The nurse shuffled papers aside, found her computer mouse and clicked.
“Can I have the name again?” she asked.
“Sarah Roberts,” Father Adams said, his voice patient.
“I’m sorry Father, are you family? Otherwise …” The nurse looked up. Adams could tell she wanted to help him as most people wanted to help a man of God, but something on her computer had cautioned her.
“Check the list of approved names,” he said. “You’ll see that Father Adams is on it.”
The woman clicked her mouse, then smiled before looking up. “You’re right. They’re expecting you. She’s on the second floor. Room 206.”
“Thank you.”
Father Adams walked away from the counter, passed the elevators and headed for the sign that showed the stairs. Once on the stairs, he pulled out his rosary and adjusted his jacket.
On the second floor he opened the door to chaos. Two nurses ran by pushing a stretcher. Another nurse called out a doctor’s name. Two people, one a patient having issues walking while the other held him up, leaned against the wall by the stairwell door, evidently making little progress to wherever they were headed.
Two young kids ran down the hall so fast they missed the nurse’s warning to walk.

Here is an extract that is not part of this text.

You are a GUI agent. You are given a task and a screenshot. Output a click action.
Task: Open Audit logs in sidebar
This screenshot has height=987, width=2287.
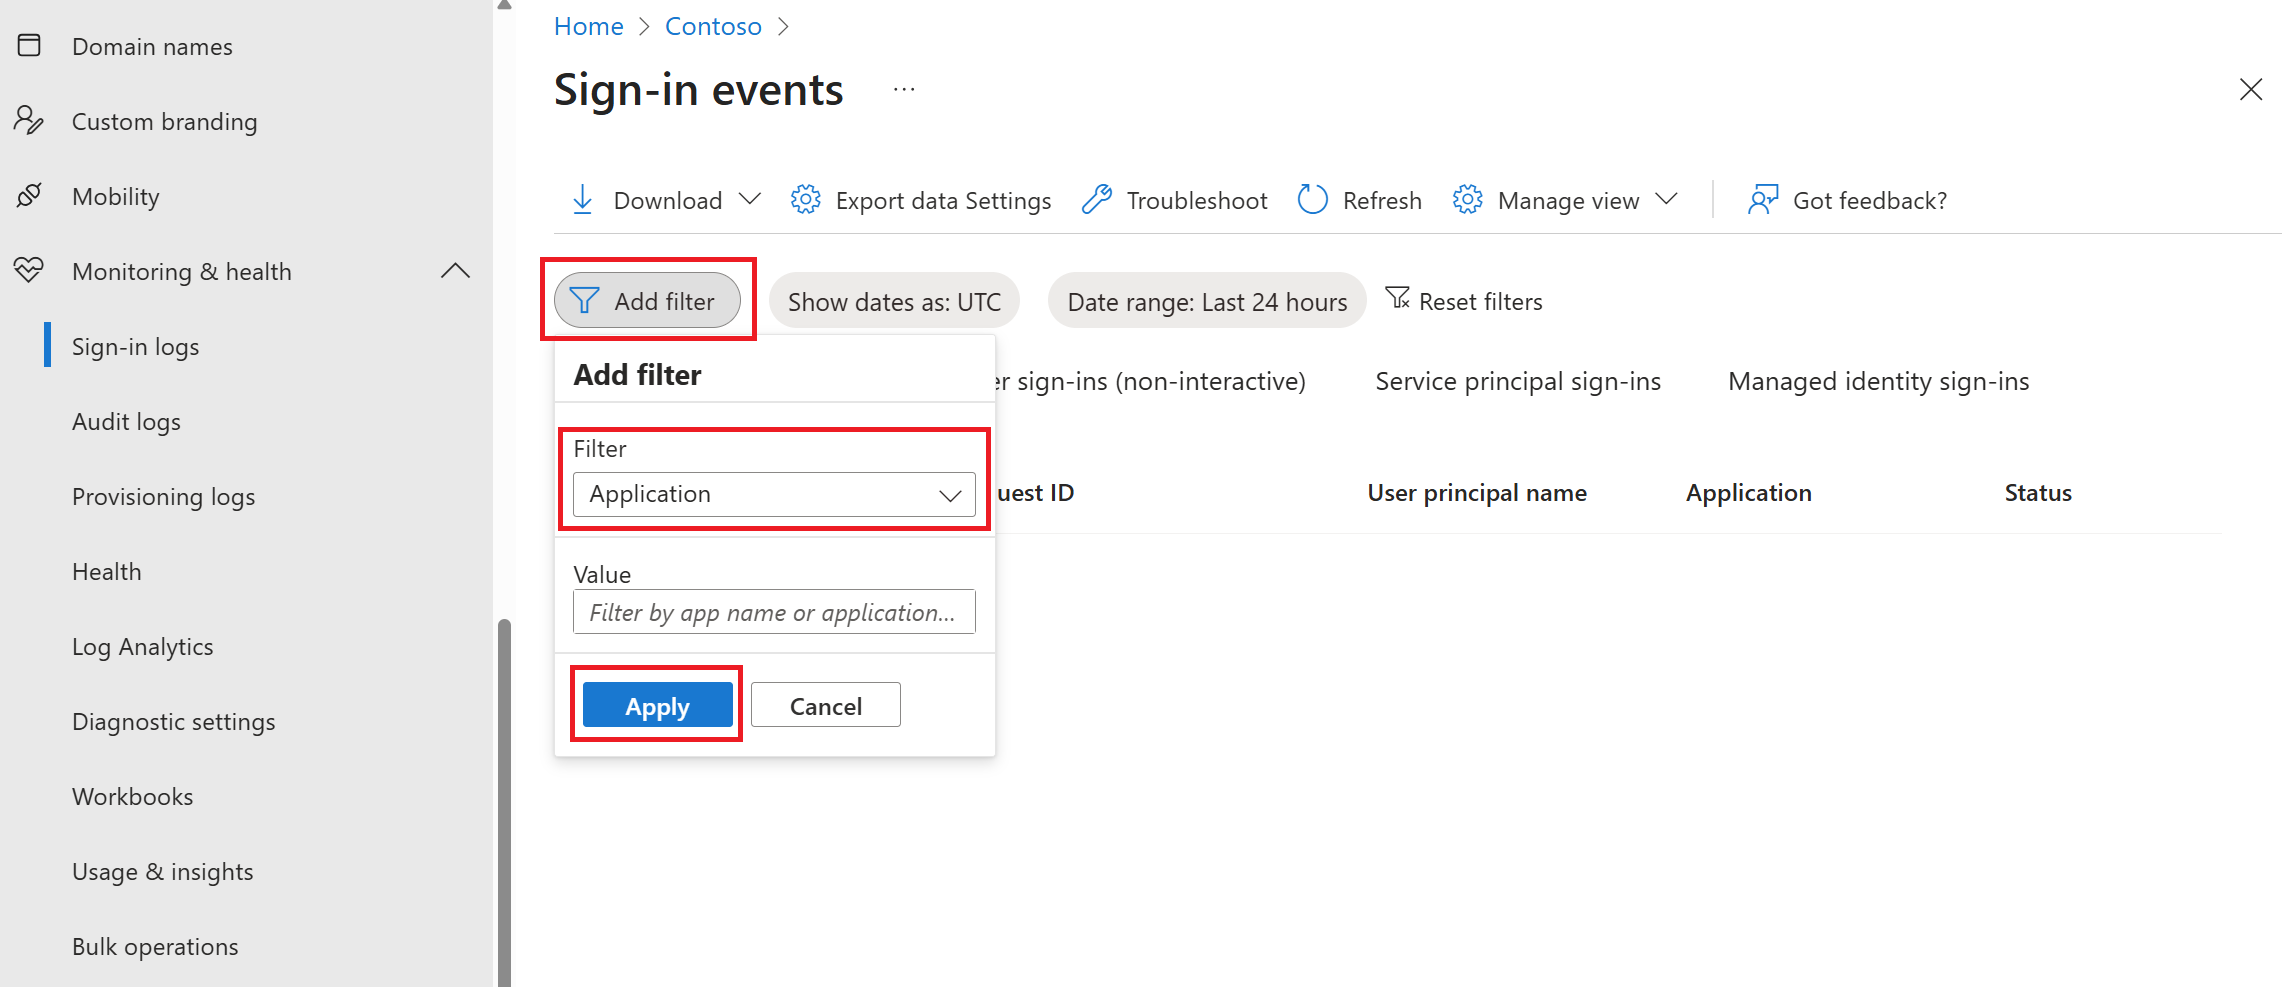pos(126,422)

Father Adams took it all in for a moment, breathed deep, then read the sign on the door across the hallway. He was four doors away from Sarah’s room. He started down the hall, nodded slightly to the couple leaning on the wall, stepped aside to let another stretcher pass and made it to the police officer sitting in a chair outside room 206.
“Must be a long shift,” Father Adams said when he saw the three empty coffee cups at the officer’s feet.
“Yes, Father,” the officer said as he looked at a list on his clipboard. “Father Adams?”
“In the flesh.”
“Go right in. They’re waiting for you.”
Father Adams pushed on the door and entered the room. Detective Hirst stood by the window. A man sat in a chair on the side and Sarah lay in the bed, her eyes closed, a couple of bandages on her face, the bed covers up to her chin.
“Gentlemen,” he said softly as he let the d
oor close behind him.
Hirst turned around, and the man in the chair got up and approached. They shook hands.
“Glad you could come. I’m Parkman.”
“I saw you the night Father Alvin was found. You’re Sarah’s friend?”
He nodded. “We came to Los Angeles together to help Detective Hirst with his case.”
Father Adams turned to Hirst. “And how is that going, Detective?”